Gardner's sleep recovery was observed by sleep researchers who noted changes in sleep structure during post-deprivation recovery. After completing his record, Gardner slept for 14 hours and 46 minutes, awoke naturally around 8:40 p.m., and stayed awake until about 7:30 p.m. the next day, when he slept an additional ten and a half hours. Gardner appeared to have fully recovered from his loss of sleep, with follow-up sleep recordings taken one, six, and ten weeks after the fact, showing no significant differences.

However, in 2017, Gardner reported that he started experiencing serious insomnia around 2007, decades after his sleep experiment, and believed his participation in the 1960s sleep study was to blame.

==Subsequent record information==
According to news reports, Gardner's record has been broken as described below for comparison. Gardner's case still stands out, however, because it has been so extensively documented. It is difficult to determine the accuracy of a sleep deprivation period unless the participant is carefully observed to detect short microsleeps, which the participant might not even notice. Also, records for voluntary sleep deprivation are no longer kept by Guinness World Records for fear that participants will suffer ill effects.

Some sources report that Gardner's record was broken a month later by Toimi Silvo, in Hamina, Finland, who stayed awake for 11 1/2 days, or 276 hours from February 5–15, 1964. The Guinness World Records record was set by Maureen Weston, of Peterborough, Cambridgeshire, England, on May 2, 1977, after presumably staying awake for 449 hours during a rocking-chair marathon. Because of the policy against maintaining this record, recent editions of Guinness do not provide any information about sleep deprivation.

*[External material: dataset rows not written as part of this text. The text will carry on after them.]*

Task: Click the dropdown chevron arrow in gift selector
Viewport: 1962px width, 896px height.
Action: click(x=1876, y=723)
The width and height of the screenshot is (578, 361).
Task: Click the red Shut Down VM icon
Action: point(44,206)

More recently, on May 25, 2007, Tony Wright was reported to have exceeded Randy Gardner's feat in the incorrect belief that Gardner's record had not been beaten. He used 24-hour video for documentation. In August 2024, an online streamer livestreamed himself on YouTube and Kick where he stayed awake for 12 days, resulting in a welfare check by police and an ambulance arriving at his house. His YouTube stream was shut down by the platform, and was banned from Kick. He went to the emergency room after noticing his skin peeling off.